You were one of the instruments of change in the JOBS Act and that helped initiate that whole process. What are some additional investment (government) policy changes you want to see in the US and in the world?
"....I think that there is this fear — I don't believe it is a real fear — that somehow the average person in America (this is not specific to America, but I can speak about it from this vantage point), is not smart enough to make a decision with our own money and we need the government to come in and put cap limitations on how we should be able to invest our money. What's ironic about this is that you can go into a casino and you can put as much money as you want on a craps table or in a slot machine and there's no government regulation whatsoever....But for some reason, the government feels that they need to protect you from using the same exact money that you would gamble with and limit how much of that money you can invest in a startup...."

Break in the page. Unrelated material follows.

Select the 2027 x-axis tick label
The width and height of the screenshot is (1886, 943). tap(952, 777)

Because of your position and the leadership you have shown through crowdfunding, your extensive speaking, travels and work experiences, do you have any stories you would like to share (perhaps something amusing, surprising, unexpected, amazing)?
"....I asked a woman if she had ever heard of crowdfunding and she said, 'No I haven't. Why would anyone want to invest in a cloud?'....She didn't quite get how this works. I really haven't had anything amusing happen, but I have had people be absolutely transformed by this idea. People have sat in the audience and come up to me afterwards, their eyes wide open; the idea of this concept that you can go on a website, put up information about your passion, vision, the business or product you are trying to develop and get off the ground, and talk to a world of potentially 7 billion strangers and convince them to give you their money. It's an incredibly powerful thing and it's being done...."

If you were conducting this interview, what question would you ask, and then what would be your answer?
"....'How can we create a higher global awareness to crowdfunding?'....You don't see these kinds of conversations on the front pages of local newspapers or general people magazines. You don't see the exciting things that are happening in crowdfunding in a more mainstream way — I want to create a global awareness to this. I want people all over the world to know about crowdfunding, to share in the experience of it either as a contributor funding or as a launcher of a campaign and get access to the capital they need....The flow of capital doesn't flow without the efforts of entrepreneurs so being creative and creating products and services and putting them out in the marketplace and creating jobs — that's how it all works. If we don't do things in every city and town and country to encourage and support that, we'll never grow....It's all about human capital, it's about encouraging the best of our humanity...."

Ruth, with your demanding schedule, we are indeed fortunate to have you come in to do this interview. Thank you for sharing your deep experiences with our audience.